Pixel coordinate grounding data

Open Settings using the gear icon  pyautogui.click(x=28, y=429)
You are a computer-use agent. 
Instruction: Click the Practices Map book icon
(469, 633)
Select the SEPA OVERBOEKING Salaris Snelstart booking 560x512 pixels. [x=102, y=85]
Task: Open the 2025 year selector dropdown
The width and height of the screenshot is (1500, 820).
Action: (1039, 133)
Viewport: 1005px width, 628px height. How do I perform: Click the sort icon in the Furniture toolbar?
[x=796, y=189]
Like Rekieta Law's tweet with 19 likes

Work order
For this exercise, the records above must be returned exactly.

Solution for this task
Open Settings using the gear icon  pyautogui.click(x=28, y=429)
You are a computer-use agent. 
Instruction: Click the Practices Map book icon
(469, 633)
Select the SEPA OVERBOEKING Salaris Snelstart booking 560x512 pixels. [x=102, y=85]
Task: Open the 2025 year selector dropdown
The width and height of the screenshot is (1500, 820).
Action: (1039, 133)
Viewport: 1005px width, 628px height. How do I perform: Click the sort icon in the Furniture toolbar?
[x=796, y=189]
Like Rekieta Law's tweet with 19 likes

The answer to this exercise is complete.